UPDATED 13:00 EDT / MAY 07 2019

EMERGING TECH

AMD and Cray will build a record-shattering 1.5-exaflop supercomputer for the DOE

With its 200-petaflop peak performance, the Department of Energy’s Summit system sits comfortably in first place on the TOP500 ranking of the world’s most powerful supercomputers. Today, the agency revealed plans to build a new system that will pack seven times more computing power than its predecessor.

The DOE has awarded the $600 million contract for the project to supercomputer builder Cray Inc. and Advanced Micro Devices Inc., which will supply chips for the system. They expect to complete construction in 2021.

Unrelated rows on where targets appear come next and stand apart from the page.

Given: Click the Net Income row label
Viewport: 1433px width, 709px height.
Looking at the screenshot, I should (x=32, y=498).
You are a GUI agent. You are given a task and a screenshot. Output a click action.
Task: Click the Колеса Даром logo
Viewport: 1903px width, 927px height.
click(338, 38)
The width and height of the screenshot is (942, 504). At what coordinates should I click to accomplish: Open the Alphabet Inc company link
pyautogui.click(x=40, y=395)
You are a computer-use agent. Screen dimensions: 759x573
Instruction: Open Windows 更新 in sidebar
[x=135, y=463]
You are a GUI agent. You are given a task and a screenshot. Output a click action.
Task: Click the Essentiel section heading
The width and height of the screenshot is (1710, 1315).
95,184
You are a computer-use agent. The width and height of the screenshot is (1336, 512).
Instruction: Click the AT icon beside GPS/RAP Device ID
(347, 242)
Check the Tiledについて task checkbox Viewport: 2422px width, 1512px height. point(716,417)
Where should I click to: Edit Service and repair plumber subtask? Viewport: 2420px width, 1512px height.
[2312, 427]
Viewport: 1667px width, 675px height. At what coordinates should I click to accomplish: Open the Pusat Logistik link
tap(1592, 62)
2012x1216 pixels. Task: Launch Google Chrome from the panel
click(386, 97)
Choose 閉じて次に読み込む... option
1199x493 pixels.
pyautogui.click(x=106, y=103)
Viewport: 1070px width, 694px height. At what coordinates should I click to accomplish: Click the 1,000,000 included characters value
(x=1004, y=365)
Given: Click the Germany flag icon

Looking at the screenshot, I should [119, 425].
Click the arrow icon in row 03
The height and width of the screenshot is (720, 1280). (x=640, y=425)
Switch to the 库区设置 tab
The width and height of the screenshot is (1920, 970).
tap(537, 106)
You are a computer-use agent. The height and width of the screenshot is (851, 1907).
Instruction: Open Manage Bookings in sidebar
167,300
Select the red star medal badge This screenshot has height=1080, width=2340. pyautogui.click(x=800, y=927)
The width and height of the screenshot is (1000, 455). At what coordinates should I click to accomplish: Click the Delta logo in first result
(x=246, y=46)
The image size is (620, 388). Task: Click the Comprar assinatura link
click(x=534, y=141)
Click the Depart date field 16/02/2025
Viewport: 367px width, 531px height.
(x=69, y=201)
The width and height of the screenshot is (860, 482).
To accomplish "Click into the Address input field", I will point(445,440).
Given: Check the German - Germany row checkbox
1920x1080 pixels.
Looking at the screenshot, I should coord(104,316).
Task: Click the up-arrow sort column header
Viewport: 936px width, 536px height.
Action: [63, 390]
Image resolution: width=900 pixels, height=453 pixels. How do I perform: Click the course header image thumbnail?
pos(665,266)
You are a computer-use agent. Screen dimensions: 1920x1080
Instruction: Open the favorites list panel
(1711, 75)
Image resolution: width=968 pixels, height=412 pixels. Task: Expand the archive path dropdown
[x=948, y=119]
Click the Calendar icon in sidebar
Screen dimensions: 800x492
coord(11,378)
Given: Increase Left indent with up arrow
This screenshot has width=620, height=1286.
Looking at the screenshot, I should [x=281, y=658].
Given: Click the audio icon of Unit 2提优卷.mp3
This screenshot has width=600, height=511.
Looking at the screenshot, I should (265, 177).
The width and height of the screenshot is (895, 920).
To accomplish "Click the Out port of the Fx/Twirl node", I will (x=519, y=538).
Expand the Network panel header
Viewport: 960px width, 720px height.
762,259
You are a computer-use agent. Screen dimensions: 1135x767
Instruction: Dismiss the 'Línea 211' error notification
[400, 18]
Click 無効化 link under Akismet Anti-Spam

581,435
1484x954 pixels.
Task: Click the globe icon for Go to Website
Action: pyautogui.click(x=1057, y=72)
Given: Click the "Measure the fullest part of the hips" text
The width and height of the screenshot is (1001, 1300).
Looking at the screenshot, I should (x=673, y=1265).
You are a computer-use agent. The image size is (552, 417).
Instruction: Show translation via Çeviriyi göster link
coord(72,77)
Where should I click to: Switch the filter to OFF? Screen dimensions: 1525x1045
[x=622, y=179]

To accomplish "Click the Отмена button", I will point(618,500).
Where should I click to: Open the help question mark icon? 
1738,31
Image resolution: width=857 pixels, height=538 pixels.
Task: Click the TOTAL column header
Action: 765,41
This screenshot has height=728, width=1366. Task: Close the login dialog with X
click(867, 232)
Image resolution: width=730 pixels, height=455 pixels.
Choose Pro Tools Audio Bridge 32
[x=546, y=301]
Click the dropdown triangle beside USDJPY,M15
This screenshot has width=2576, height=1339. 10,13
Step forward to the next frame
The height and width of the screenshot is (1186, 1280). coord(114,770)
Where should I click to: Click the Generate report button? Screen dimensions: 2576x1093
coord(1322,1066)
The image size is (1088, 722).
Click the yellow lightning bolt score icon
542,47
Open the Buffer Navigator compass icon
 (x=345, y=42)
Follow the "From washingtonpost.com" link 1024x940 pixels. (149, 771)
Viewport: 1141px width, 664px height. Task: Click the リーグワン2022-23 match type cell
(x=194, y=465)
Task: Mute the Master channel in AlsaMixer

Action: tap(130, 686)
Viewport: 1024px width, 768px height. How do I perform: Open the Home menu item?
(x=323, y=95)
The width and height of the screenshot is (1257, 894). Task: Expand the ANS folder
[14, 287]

Dubbed Frontier, the supercomputer’s top speed will exceed 1.5 exaflops, which amounts to 1.5 million trillion computing operations per second. It will comprise of more than 100 server cabinets that are expected to take up an area the size of two basketball courts. These enclosures will be based on Cray’s newest Shasta architecture and will be fitted with servers likewise designed by the firm.

The compute nodes inside Frontier’s cabinets are set to be powered entirely by AMD silicon. Each server will include a mix of Radeon Instinct graphics processing units and Epyc central processing units in a four-to-one ratio, meaning there will be four GPUs for every processor.

AMD isn’t supplying just any off-the-shelf chips for Frontier. Instead, the company said that both the CPUs and GPUs will be custom designs tailored for the DoE’s computing requirements. The chips are set to based on a different architecture than the company’s commercially-available products and will feature software likewise created specifically for Frontier.

The DOE’s decision to choose AMD over larger rival Intel Corp. for the project is something of a surprise. Patrick Moorhead, president and principal analyst at Moor Insights & Strategy, observed that “it has been years since AMD was inside the number one supercomputer, all the way back to the Opteron days,” referring to a processor family that the company launched in 2003.

The fact that the DOE will use AMD silicon to power what is likely to be the world’s fastest supercomputer is a valuable vote of confidence in the company. The news is especially significant given that Intel is involved in the U.S. government’s push for exascale computing, too.

“I believe the DOE chose AMD for three reasons: performance of the CPU and GPU piece-parts, the combined platform performance of CPU plus GPU enabled via Infinity Fabric [and] semi-custom silicon capabilities evident with the Microsoft Corp. and Sony Corp. engagements,” Moorhead added. Microsoft and Sony use customized AMD chips in their newest video game consoles.

The AMD-powered Frontier supercomputer will serve the DOE’s Oak Ridge National Laboratory, the operator of the current record-holding Summit system. The facility’s scientists plan to harness the platform for a variety of tasks ranging from medical research to manufacturing-related projects.

Oak Ridge staff have already started developing scientific applications for the system atop the existing Summit hardware. To aid their efforts, AMD and Cray are working on a a set of custom software tools for Frontier, including optimized versions of popular machine learning tools.